Believers accept the invisible, the unproven, e.g., in communism, they believe in a better future or the free of charge salvation. Seekers know what they are looking for, and the search is the certainty of the One. They know and understand the duality of the world, the interconnectedness of the high and the low, and from the lower, they can conclude the higher, from the indirect to the direct. We always become what we identify with: the believer identifies with uncertainty, such as dogma, worldview, or religion; the seeker identifies with the certainty of their faith, e.g., with circularity, the cycle of love, the joy of the rising sun, the cyclicality of the seasons, the centre of the space-time cross, the existence, the One’s reality, etc. 

It is a well-known saying that life is suffering, which applies to those who cannot articulate either life or suffering. From the aforementioned human tripartite nature, the body experiences pain, while the universal self is free from pain and suffering. Therefore, what is influenced is the individual self, where suffering is caused by hesitation, uncertainty, susceptibility, ignorance, and instability. The individual self is the intermediary, the filter: it sends information regarding intellect to the universal self and sensory information to the body-mind. The difference between the mind and the individual self is that the former makes decisions about rational action based on the latter's direct responses, according to algorithms of yes and no, zero and one. This also means that the mind has no independent will, because it is directed by the superior individual self. For example, when we say a person does not act rationally, such as doing something from love, but without asking for a reward, or showing mercy, the individual self directs the information towards the universal self. The universal self has no will of its own, therefore does not suffer because it is the connection to the transcendent, the image and identity of the One, the source of intellect. When we act rationally, the individual self-conveys information to the mind. 

The loneliness and suffering of our individual self-arise from our inner manipulation, restlessness, confusion, disorder, ignorance, and instability. Therefore, the manipulator influences our individual self through dogmas, worldviews, religions, etc., and intentionally causes our confusion. The confused individual self sends unclear information to the mind, which cannot decide on the difference between white and black, hot and cold, because the algorithm only recognizes yes and no, one and zero. There is no middle ground. What kind of conclusion can we draw from rational thinking that only works in terms of similarities and opposites? 
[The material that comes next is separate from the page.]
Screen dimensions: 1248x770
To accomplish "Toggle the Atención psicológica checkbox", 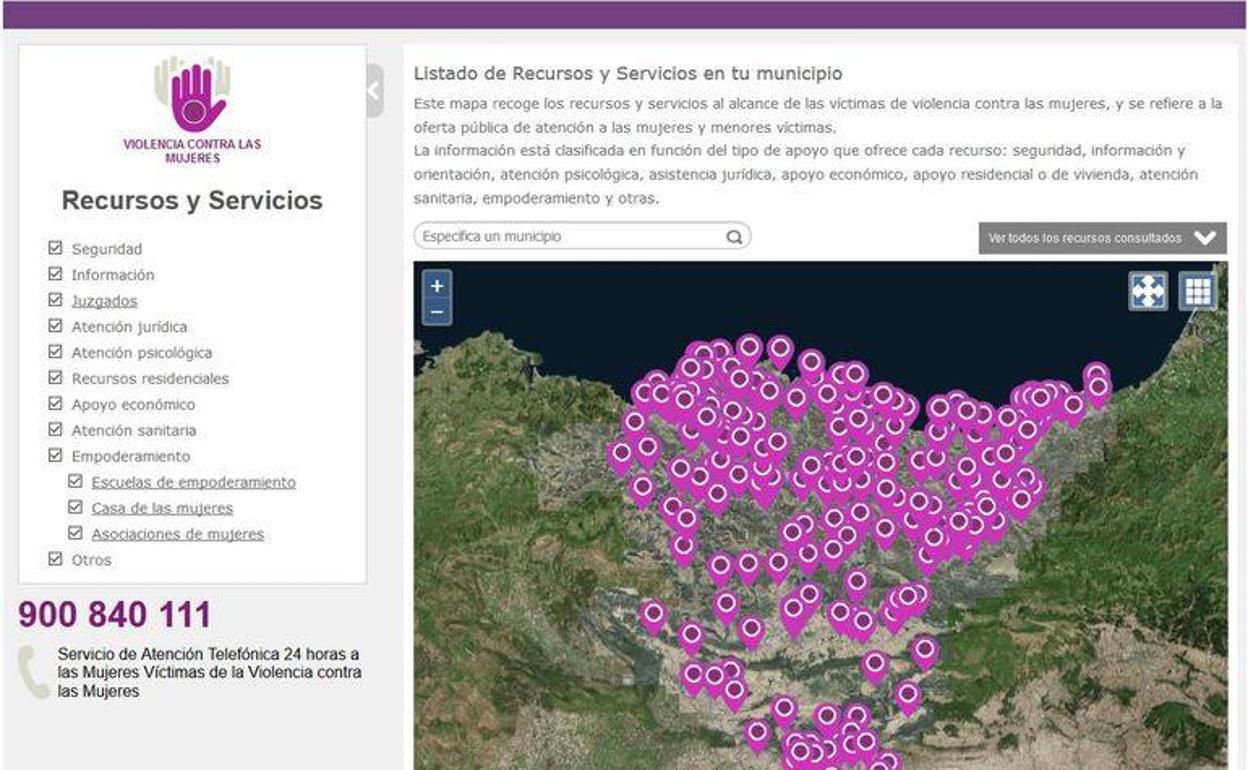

To move beyond opposites, we need the intellect of our soul, which can see dual pairs as complementary rather than contradictory, and since one is contained within the other, it is capable of dissolving the apparent difference. Rational thinking favours dialectics, reasoning, counter-reasoning and conclusion, the thesis, antithesis, and synthesis. But we must be careful, because conclusions can be incorrect. For instance, if we add different whole and fractional numbers together in mathematics, we get a result that no longer indicates the individual numbers we added. Similarly, if we put various vegetables into a basket and then weigh it, we can no longer deduce how much of each vegetable, such as carrots, cabbage, or potatoes, were in the basket.